The outcome of this research will advance our understanding of how centrosomes help build an intact mitotic spindle essential for generating daughter cells with correct genetic information. CENP-32 is a protein essential for cell survival, hence the outcome of the proposed research will also pave way for exploring the possibility of blocking CENP-32 function in cancer cells and rectifying CENP-32 defect in patients with associated neurodevelopmental disorders.

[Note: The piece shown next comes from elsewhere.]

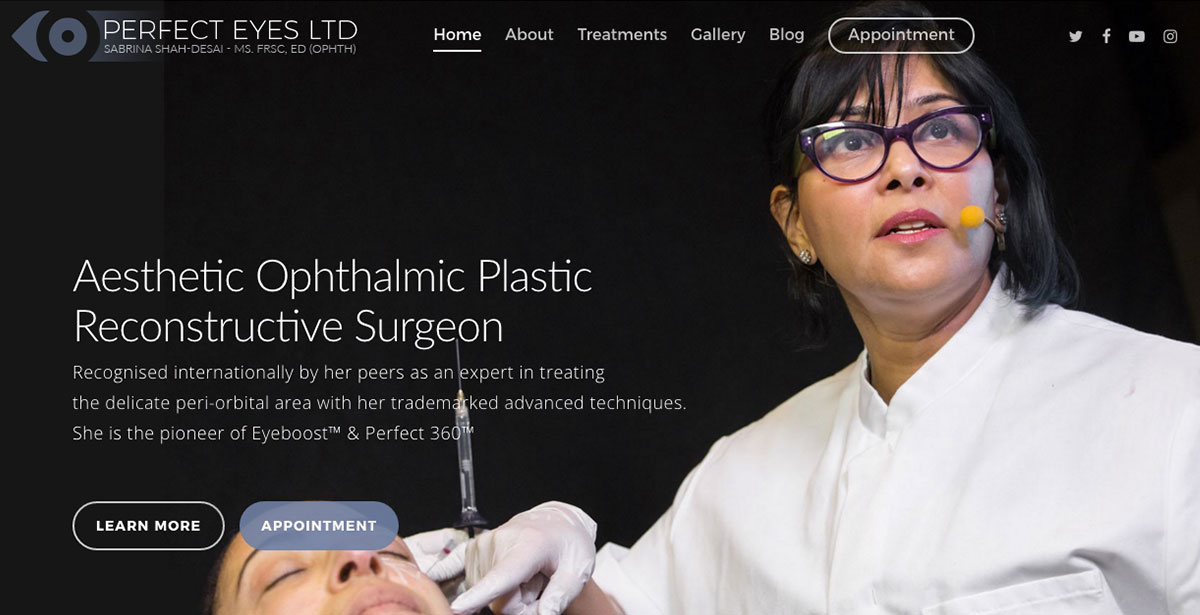The width and height of the screenshot is (1200, 615).
Task: Click the blue APPOINTMENT hero button
Action: [x=319, y=525]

The mitotic spindle is a microtubule-based apparatus responsible for segregating chromosomes and centrosomes to daughter cells during cell division. The bipolar structure of the mitotic spindle is formed by microtubules emanating from centrosomes that reside at opposite ends of the spindle forming the spindle poles. For error-free chromosome and centrosome segregation, centrosomes need to remain attached to spindle poles during mitosis. Centrosome detachment from spindle poles perturbs mitotic spindle integrity resulting in chromosome and centrosome segregation errors. Centrosome dysfunction and associated segregation errors are implicated in cancer, microcephaly and primordial dwarfism. Hence, understanding the mechanisms of centrosome-spindle pole attachment is of prime importance.

CENP-32, is a putative RNA methyltransferase essential for cell viability and centrosome-spindle pole attachment. Recent work from our collaborator has identified CENP-32 missense mutations in patients with neurodevelopment disorders. Here, we aim to obtain mechanistic understanding of how CENP-32 regulates centrosome-spindle pole attachment and how patient mutations affect CENP-32 function. Using an integrative structure-function analysis, we will: 1) characterise the structure and enzymatic activity of CENP-32, 2) identify cellular substrates and determine the structural basis for its substrate specificity, 3) elucidate the molecular basis for how CENP-32 activity regulates centrosome-spindle pole attachment using structure-guided mutants in cells, and 4) investigate how CENP-32 patient mutations affect the enzymatic activity and function of CENP-32.

The outcome will provide crucial insights into novel molecular pathways involving RNA modification/binding in regulating centrosome function and the mitotic spindle. Considering the direct disease relevance, this study will also open up new avenues for targeting CENP-32 to cure centrosome dysfunction related health disorders.